Problem details.
After locating the line with "Task: Click the Kate_Test user icon" in the data that follows, return it and every later line exactly, up to and including the line with "Click the Pogoń".

Records from a data source

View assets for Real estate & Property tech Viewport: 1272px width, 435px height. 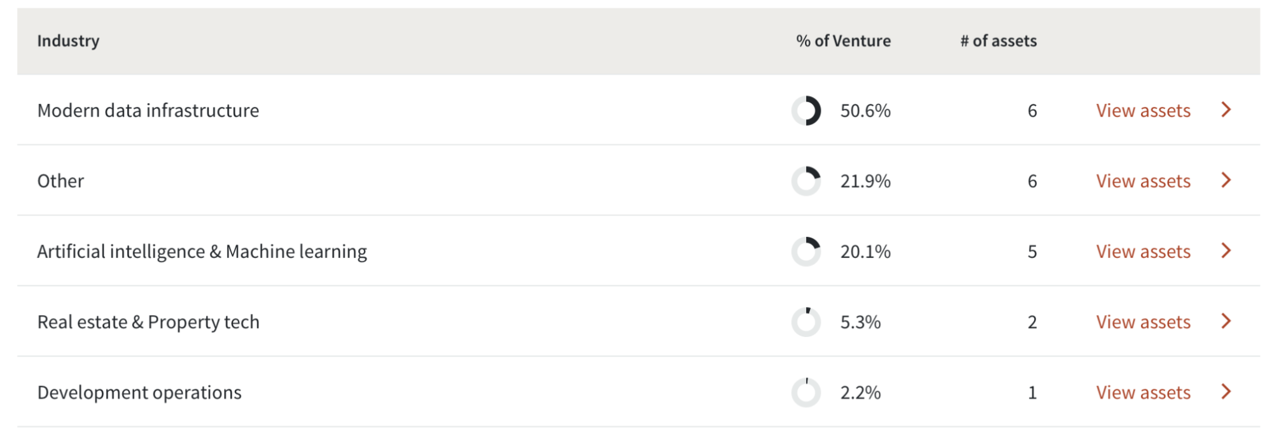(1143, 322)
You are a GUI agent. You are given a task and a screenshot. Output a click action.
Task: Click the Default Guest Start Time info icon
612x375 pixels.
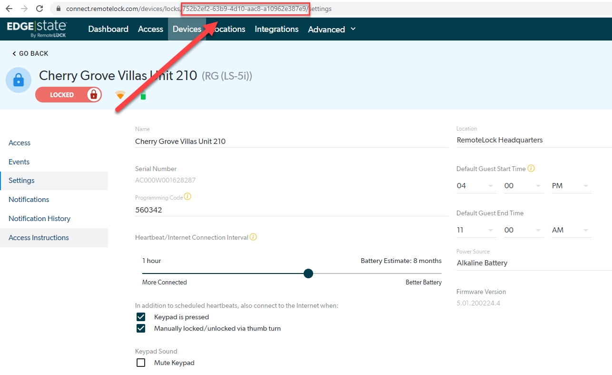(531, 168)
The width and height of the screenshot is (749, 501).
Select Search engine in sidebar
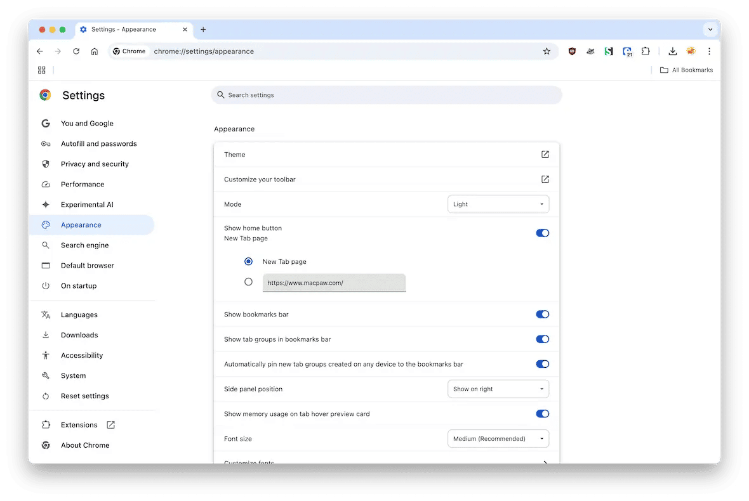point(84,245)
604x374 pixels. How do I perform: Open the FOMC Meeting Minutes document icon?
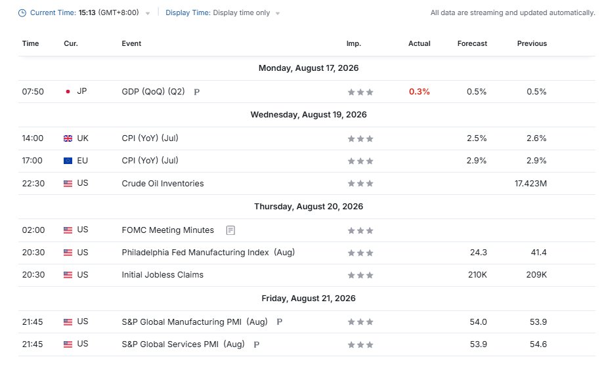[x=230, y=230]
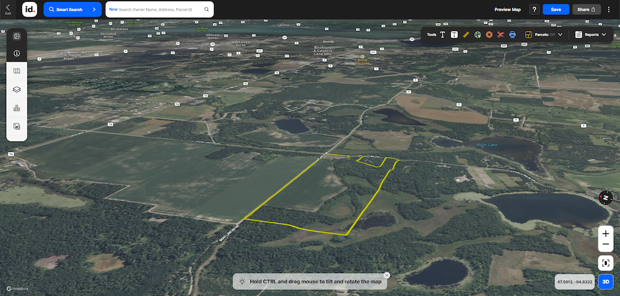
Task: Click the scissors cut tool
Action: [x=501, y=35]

...

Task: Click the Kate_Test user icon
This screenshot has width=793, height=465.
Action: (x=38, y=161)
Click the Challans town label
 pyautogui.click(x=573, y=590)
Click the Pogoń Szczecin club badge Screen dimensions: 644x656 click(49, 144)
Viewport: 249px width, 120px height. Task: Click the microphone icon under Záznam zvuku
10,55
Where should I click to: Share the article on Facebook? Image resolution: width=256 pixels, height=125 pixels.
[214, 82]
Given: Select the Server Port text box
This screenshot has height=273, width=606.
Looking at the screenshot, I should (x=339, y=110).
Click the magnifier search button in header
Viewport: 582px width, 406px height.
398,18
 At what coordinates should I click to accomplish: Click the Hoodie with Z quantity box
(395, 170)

Task output.
Task: Click the Kate_Test user icon
This screenshot has width=793, height=465.
Action: (x=38, y=161)
Click the Challans town label
 pyautogui.click(x=573, y=590)
Click the Pogoń Szczecin club badge Screen dimensions: 644x656 click(49, 144)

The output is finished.